As Hoya fans all over campus are throwing away their brackets, using them as placemats or emergency toilet paper, they can take solace in one fact: their Georgetown Hoyas are in the Sweet Sixteen. Who cares if Wichita State is single handedly costing you your plane ticket home for Easter weekend? So what if you didn’t have Bradley making the third round of the tournament for the first time since 1955?
All we have been able to decipher amidst the madness this year is that Facebook’s bracket point system is ridiculous, and that the Hoyas are back in regional semi-final for the first time in five years.
The last time the Hoyas were in the Sweet Sixteen they rode the appropriately named Mike Sweetney and Ruben Boumjte Boumjte to post-season prowess. On campus, Jack DeGeoia had just been named Georgetown’s first lay-person president the month before. And current Georgetown seniors were listening to the British pop band S Club 7 while planning their college visits as high school juniors. Five years is a long time.
Freshmen on the hilltop, who might think the basketball team’s success was no coincidence upon their arrival, are lucky. Seniors (unless they’re on the five or six year plan) have waited their entire college careers to taste the type of sweet success earned by John Thompson III and his boys.
They’ve been waiting for the emergence of the next great Georgetown seven-foot center and the second coming of coaching legend John Thompson Jr. But, now that everything seems to be falling into place, there’s still no talk among analysts like Jay Bilas, Andy Katz, and all the rest about the Hoyas’ chances. Seniors, along with Joe and Jane Hoyas everywhere, have been waiting for the kind of nation-wide attention and excitement that another Sweet Sixteen berth should carry.
Hoya nation has been listening about the resurgence of the old dynasty and heard nothing but silence. The Hoyas have continued their 1980s-themed party of success ever since toppling the all-mighty Blue Devils. They’re just one win away from having a chance at a rematch of the 1985 championship against Ed Pinckney’s Villanova Wildcats, and two wins away from quenching the hilltop’s thirst for a Final Four appearence.

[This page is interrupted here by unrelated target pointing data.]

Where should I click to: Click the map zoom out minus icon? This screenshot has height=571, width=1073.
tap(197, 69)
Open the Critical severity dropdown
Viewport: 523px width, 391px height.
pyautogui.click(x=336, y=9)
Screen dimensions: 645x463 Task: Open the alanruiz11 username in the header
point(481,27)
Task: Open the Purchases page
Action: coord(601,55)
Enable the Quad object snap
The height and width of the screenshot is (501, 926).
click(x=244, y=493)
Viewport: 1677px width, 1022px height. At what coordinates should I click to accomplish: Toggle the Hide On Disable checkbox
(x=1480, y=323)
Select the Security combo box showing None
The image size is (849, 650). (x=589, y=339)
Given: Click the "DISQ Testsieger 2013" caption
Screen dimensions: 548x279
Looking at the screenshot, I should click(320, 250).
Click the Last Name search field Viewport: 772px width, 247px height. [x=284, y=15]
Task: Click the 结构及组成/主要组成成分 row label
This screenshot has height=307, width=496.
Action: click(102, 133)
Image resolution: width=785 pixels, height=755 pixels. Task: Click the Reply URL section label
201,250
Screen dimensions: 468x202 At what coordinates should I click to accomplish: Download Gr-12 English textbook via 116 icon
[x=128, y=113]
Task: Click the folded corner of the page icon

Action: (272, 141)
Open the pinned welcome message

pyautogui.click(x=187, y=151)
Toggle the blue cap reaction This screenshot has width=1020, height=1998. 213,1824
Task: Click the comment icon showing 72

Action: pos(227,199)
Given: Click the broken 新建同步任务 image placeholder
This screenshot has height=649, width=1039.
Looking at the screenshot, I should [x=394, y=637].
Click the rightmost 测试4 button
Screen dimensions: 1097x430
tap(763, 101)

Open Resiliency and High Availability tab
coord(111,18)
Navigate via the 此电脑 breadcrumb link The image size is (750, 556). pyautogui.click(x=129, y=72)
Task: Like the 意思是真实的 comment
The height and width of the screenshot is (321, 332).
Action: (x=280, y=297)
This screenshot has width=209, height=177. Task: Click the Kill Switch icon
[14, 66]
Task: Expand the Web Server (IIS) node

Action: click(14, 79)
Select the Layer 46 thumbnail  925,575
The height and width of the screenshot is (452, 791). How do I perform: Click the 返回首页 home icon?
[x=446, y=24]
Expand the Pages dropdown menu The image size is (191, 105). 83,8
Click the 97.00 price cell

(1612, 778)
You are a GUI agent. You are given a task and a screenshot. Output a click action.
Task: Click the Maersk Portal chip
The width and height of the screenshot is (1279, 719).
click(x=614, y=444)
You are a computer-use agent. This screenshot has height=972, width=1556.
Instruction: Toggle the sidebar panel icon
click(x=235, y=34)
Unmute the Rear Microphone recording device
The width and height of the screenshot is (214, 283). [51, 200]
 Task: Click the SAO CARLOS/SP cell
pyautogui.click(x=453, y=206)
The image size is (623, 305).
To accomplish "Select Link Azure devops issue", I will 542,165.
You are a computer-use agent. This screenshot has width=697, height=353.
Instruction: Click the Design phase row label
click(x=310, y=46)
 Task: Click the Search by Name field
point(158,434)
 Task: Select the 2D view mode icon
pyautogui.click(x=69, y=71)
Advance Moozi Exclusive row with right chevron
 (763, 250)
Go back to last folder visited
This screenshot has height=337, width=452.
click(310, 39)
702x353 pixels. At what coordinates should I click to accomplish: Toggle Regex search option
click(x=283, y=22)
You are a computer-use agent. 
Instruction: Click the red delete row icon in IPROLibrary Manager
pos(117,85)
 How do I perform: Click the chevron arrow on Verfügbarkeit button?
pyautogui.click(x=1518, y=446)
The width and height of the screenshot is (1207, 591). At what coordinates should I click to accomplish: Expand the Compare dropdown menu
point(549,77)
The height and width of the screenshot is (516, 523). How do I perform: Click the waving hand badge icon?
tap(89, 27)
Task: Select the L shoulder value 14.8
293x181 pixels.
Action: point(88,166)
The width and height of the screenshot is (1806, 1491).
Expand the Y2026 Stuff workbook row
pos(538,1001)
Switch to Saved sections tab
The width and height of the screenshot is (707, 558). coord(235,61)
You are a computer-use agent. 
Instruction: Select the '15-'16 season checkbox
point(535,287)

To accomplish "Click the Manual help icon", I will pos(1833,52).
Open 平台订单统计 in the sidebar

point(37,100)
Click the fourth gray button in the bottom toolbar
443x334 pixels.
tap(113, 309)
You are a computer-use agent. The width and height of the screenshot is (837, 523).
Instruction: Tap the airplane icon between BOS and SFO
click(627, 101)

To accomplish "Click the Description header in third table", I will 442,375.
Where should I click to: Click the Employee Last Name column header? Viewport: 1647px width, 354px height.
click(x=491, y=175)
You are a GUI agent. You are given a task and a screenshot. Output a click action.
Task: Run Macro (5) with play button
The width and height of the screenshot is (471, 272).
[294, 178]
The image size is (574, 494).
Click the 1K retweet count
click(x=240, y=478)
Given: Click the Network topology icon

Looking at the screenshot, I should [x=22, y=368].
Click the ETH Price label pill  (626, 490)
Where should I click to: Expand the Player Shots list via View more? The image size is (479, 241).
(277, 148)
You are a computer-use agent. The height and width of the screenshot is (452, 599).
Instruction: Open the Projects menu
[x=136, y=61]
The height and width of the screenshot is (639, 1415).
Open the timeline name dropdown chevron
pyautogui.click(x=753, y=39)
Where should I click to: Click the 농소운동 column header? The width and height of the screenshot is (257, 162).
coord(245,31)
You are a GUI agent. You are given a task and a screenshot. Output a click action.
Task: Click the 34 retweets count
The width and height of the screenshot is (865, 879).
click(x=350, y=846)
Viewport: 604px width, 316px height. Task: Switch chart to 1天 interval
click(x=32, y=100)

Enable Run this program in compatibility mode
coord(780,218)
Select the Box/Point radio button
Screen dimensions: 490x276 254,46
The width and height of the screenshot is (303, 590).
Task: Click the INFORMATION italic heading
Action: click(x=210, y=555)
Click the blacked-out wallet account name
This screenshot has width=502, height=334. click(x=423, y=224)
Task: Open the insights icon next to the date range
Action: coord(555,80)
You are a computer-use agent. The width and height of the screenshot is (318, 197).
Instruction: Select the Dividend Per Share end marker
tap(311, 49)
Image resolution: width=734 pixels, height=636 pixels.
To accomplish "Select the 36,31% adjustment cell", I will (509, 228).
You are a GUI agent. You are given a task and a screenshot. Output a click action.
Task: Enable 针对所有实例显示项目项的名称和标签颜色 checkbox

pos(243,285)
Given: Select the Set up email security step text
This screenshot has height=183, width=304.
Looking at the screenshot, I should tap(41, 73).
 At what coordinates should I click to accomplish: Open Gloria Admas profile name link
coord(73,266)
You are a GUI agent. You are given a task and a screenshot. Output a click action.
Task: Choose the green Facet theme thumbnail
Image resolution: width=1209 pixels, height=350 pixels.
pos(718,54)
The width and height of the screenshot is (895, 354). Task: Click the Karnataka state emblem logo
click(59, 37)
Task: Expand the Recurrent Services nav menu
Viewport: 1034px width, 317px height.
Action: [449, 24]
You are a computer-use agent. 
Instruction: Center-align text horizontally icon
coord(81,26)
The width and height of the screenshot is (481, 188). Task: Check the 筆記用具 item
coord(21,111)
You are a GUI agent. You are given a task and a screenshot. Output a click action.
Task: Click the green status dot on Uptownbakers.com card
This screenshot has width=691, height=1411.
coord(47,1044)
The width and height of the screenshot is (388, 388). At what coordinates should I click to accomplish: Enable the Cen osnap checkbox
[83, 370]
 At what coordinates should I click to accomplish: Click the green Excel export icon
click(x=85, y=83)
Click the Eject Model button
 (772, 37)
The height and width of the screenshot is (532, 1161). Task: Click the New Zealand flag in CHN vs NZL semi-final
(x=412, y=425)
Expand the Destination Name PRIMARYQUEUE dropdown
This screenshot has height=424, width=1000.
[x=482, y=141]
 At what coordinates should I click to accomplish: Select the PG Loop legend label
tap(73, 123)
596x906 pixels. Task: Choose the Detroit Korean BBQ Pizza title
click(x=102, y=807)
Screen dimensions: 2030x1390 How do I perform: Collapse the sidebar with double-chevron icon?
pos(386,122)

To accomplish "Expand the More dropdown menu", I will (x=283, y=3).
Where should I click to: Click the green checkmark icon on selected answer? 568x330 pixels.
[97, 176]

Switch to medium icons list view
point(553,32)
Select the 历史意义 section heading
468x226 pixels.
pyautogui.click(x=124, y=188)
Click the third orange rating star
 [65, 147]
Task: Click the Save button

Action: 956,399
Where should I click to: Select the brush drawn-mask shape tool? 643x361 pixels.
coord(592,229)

Yet, turn to ESPN and you’ll hear nothing about it. You’ll be bombarded with stats of Coach K’s tournament winning percentage, or goofy inside looks at George Mason’s camera-phobic club.
Search all you want, but no one wants to give the new-look, back-door-cutting, long-armed and defensive-minded Hoyas a chance come tomorrow night.
Florida’s baby Gators will be the point of focus because of the way they easily shredded their first two opponents. And I’m sure that’s just the way the Hoyas like it. Because even though the seniors and the rest of Hoya nation would like to hear their team talked up by Dicky V until he’s blue in the face, why give the Gators further motivation come tip-off?
The Hoyas shouldn’t want anything more than to be overlooked. For a squad focused on returning a winning tradition and a spot in the Elite Eight, the silence is golden.